La delusione raddoppiò: il gioco fra loro si fece un po’ più intenso e leggermente più vario, ma restava farraginoso, discontinuo, macchinoso, ripetitivo: continuava a essere chiaro che si trattava di uno stupido giochino per computer, e non della tanto decantata “partita come quelle vere” di cui tutti si riempivano la bocca da anni.Per non parlare della pena per i due ragazzetti (e quindi per il me stesso di poco prima) che potei provare osservandoli “da fuori”: i gesti compulsivi, frenetici ma sempre dello stesso tipo, più da scimmiette ammaestrate che da umani intelligenti, più da automi alla catena di montaggio che da uomini liberi intenti a Giocare, e la fissità degli occhi, gli sguardi ottusi e superconcentrati tipici dell’individuo mentalmente offeso che cerca di applicarsi a qualcosa e magari meccanicamente, tenta e ritenta, ci riesce, ma senza davvero capirla. Erano in procinto di iscriversi all’Università, ma sembravano più degli scimpanzé da esperimento, o gli ospiti di qualche penoso istituto. E soprattutto non davano l’idea di divertirsi. Ma neanche un po’.

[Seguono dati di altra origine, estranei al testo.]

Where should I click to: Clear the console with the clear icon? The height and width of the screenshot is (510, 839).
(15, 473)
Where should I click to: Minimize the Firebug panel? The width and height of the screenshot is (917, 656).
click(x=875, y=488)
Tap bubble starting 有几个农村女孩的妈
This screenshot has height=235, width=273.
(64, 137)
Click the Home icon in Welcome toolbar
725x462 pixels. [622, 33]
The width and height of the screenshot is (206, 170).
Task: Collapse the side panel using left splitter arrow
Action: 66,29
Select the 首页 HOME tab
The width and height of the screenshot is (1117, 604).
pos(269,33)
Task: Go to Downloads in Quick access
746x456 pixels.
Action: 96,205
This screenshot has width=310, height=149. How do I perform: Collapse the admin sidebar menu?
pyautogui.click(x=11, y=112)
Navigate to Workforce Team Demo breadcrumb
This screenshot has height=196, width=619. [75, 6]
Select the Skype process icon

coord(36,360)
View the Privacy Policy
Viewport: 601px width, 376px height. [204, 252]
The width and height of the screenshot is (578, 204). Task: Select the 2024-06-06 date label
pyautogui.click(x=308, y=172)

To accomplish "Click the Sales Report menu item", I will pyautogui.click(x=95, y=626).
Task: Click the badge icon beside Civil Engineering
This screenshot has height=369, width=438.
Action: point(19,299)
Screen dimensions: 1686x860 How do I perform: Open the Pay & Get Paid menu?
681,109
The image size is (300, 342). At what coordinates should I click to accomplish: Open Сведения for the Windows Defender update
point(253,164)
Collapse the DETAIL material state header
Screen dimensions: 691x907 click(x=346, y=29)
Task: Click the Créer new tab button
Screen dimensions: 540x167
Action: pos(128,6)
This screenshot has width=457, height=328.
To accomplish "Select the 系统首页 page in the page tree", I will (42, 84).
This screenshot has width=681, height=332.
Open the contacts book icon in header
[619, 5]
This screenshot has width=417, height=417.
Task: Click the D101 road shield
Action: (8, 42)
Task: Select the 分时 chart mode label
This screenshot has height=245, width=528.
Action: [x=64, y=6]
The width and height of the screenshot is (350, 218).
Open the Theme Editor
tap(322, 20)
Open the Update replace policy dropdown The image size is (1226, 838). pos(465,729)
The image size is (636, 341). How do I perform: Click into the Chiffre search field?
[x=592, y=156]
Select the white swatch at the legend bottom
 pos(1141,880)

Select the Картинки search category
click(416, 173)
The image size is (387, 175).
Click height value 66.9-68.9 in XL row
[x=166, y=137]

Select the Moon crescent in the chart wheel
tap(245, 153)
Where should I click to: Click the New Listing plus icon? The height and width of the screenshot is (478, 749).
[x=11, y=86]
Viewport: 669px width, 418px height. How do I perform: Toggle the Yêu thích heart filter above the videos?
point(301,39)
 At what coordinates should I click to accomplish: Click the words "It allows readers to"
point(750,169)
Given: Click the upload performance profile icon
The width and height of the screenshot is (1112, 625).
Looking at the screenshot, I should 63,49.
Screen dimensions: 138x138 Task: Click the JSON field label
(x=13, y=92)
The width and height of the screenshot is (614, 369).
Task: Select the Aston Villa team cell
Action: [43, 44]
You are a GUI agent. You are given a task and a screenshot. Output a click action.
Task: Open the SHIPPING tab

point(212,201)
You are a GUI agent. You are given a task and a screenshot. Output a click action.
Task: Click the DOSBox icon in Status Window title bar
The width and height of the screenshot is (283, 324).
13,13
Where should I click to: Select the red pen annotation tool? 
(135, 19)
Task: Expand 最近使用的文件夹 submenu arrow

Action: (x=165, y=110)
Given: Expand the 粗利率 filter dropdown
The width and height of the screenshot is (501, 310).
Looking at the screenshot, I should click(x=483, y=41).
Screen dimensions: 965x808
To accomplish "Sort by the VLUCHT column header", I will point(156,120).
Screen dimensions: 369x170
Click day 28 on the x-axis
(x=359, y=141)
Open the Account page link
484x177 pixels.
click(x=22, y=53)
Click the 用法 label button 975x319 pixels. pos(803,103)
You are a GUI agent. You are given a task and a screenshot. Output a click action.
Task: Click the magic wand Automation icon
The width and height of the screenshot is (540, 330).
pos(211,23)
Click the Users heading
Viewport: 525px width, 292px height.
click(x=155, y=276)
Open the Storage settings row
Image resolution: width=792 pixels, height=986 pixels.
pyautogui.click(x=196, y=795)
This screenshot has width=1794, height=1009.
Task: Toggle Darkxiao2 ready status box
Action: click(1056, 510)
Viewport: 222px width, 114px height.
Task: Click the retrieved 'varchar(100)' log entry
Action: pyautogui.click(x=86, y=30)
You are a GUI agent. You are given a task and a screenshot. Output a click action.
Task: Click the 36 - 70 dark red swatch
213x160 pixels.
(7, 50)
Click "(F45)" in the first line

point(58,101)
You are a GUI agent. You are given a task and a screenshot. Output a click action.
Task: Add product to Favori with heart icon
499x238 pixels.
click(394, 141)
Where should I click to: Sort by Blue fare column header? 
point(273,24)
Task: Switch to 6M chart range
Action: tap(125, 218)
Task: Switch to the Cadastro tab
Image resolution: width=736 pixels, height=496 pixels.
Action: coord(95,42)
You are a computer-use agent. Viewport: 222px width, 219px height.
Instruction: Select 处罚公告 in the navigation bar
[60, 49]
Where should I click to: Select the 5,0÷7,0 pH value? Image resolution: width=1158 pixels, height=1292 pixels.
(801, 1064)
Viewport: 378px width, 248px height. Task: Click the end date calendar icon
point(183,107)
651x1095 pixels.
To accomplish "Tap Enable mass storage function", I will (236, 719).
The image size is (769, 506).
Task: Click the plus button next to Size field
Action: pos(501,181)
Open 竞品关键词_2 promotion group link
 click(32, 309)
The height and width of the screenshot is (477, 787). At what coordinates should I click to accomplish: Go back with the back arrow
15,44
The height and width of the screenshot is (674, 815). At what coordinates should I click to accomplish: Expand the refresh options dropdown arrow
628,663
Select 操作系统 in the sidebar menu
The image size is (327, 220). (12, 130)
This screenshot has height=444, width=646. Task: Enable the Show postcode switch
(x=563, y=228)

Alla fine, regalai quell’inutile e insulso joypad al mio giovane amico avarognolo. Quello non sapeva più come ringraziarmi, sembrava impazzito di gioia. Non era in grado di capire che quella che a lui sembrava la più folle generosità del mondo, non era per me che un atto di pigrizia: avrei evitato di riavvolgere il cavo attorno a quel coso, di rimetterlo dentro una borsa, di riportarlo a casa a fine vacanza per farlo ammuffire in cantina, o di dovermi occupare dello smaltimento in discarica di quel costosissimo pezzo di plastica.
Poi, in spiaggia, giocammo a carte, a bocce, a racchettoni, a calciobalilla e a pingpong. E ci divertimmo come matti.